Three Ways to Fix the Housing Crisis
Yesterday, we touched on the current housing market woes as the National Association of Realtors proclaimed that its index of signed purchase agreements dropped to the lowest level on record. And today, we’re looking for a side of hope to go with that gloom and doom. No one’s arguing that the market is bad —…
Yesterday, we touched on the current housing market woes as the National Association of Realtors proclaimed that its index of
signed purchase agreements dropped to the lowest level on
record.
And today, we’re looking for a side of hope to go with that gloom and doom. No one’s arguing that the market is bad — and probably about to get worse — but good news: Some people and programs are trying to turn it around.
- Help with lending. Homeowners finding their bank isn’t giving them a decent rate due to the bank’s problems or imperfect credit might benefit from trying one of the country’s smaller banks, which are offering more flexibility in some cases than larger lending institutions can. Small banks aren’t guaranteed to grant all homeowners a loan, of course, but because their loans are funded with customer deposits, rather than capital markets, they have more security — and more freedom.
Take, for example, the Annapolis Community Bank, which has closed $9 million in loans since February and assumed loans from
mortgage companies whose lines of credit were taken away.
Annapolis says it will take on a degree of risk with some new loans — which is bringing in a lot of business. "We’re
so busy it’s not even funny," Eric Edstrom, president of Annapolis Community Bank, told The Capital. "We’ve stepped up and helped out. It
wasn’t something that we anticipated, but there are people out there we
thought we could certainly help."
Will small banks save the entire residential funding system? Not likely — because they’re financially self-sufficient, their reserves are clearly limited. But redirecting some in-trouble homeowners to community banks could help prevent some foreclosures.

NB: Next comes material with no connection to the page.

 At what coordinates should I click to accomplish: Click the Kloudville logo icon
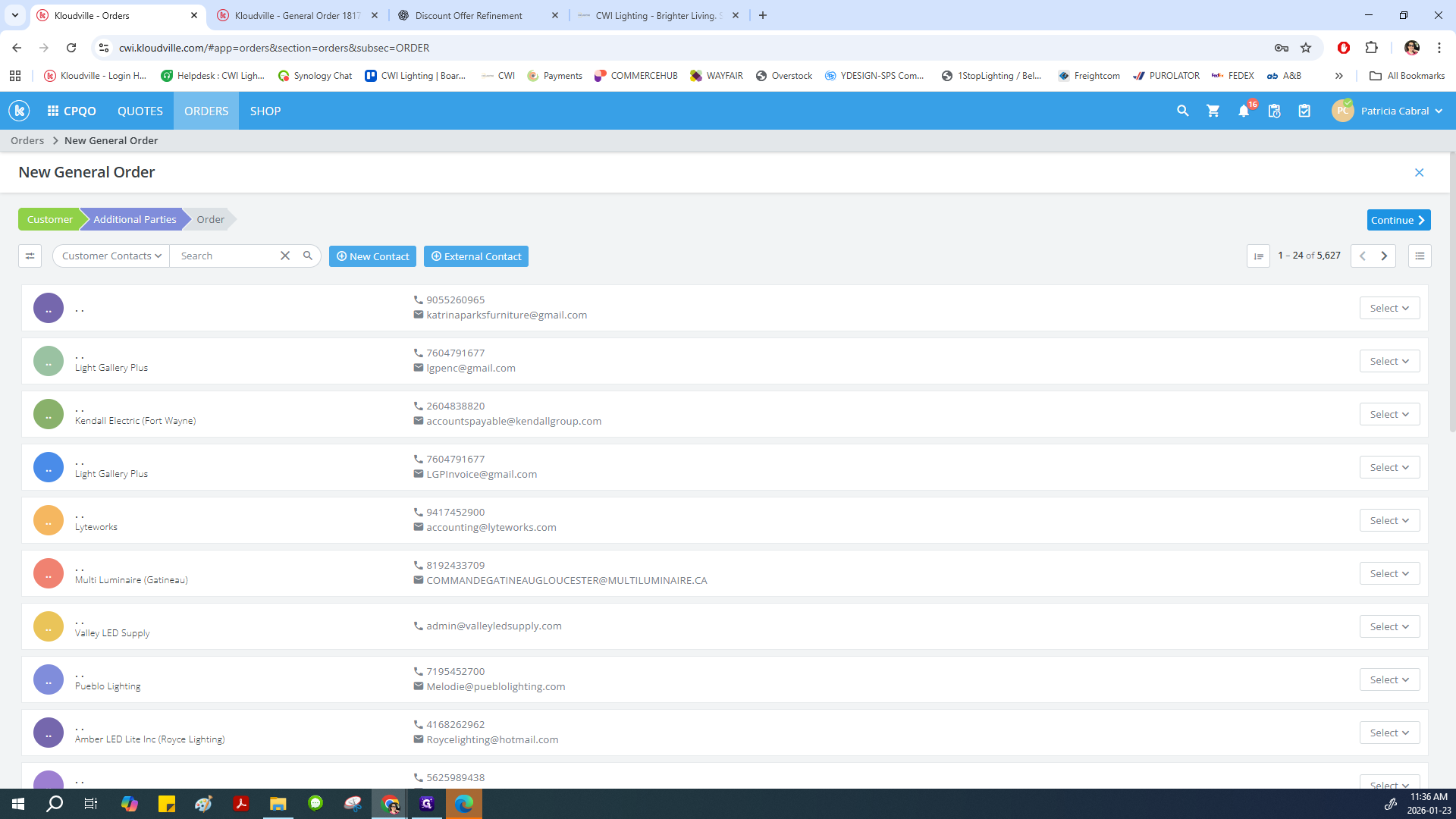click(x=19, y=111)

- At-risk homeowner help. The White House is trying to help homeowners with a tax break — but whether or not it will be a permanent one remains to be seen. The Mortgage Forgiveness Debt Relief Act, approved last month by the House Ways and Means Committee, would allow borrowers to avoid counting cancelled mortgage debt as taxable income as long as the debt is from a primary residence.
However, the Bush administration wants the tax relief to be temporary; the House tomorrow is expected to approve the bill and permanently change the tax code, according to AFX News.
- Educate early and often. Washington Mutual this week announced an ambitious program to make sure homeowners understand all aspects of the lending process before they close on a property. The lender will require all brokers it works with to submit evidence that they have disclosed all mortgage fees early in the application process, so there won’t be any surprises. Plus a WaMu representative is going to attempt to call each borrower to go over all
loan terms.
Foreclosures reached a new high in the second quarter of this year. Teaser loans and programs that lured homeowners to buy with low rates, little or no money down and, in some cases, essentially fund their new home with its projected equity have been widely blamed for contributing to the foreclosure rate.
True, housing was on a contagious high a few years ago, as home values and new construction boomed. Buying real estate was billed as THE investment to make, with a sense of urgency to make it soon, before the unbelievably low rates increased. That prompted many homebuyers with low cash reserves, spotty credit and other problems not conducive to homeownership to jump into the market, however they could.
Yet if these borrowers understood how risky the programs they agreed to in order to buy a home were — and exactly what their loans might reset to in 3 to 5 years when the original terms expired — it’s unlikely all would have agreed to the purchase conditions.
But they did, and now we have to find a way to help them — and everybody else — crawl out of this housing crisis.
Even if you feel the at-risk types made their own bed and need to lie in it (before the bank comes to repossess it), the truth is, they’re greatly adding to the default rate …
… which is hurting the nation’s banks …
… which, in turn, are tightening lending, causing more defaults and bankruptcies…
… which is adding more housing to the already bloated housing supply …
… which is dragging down home prices …
… which is ultimately hurting new construction and home sales — and your wallet.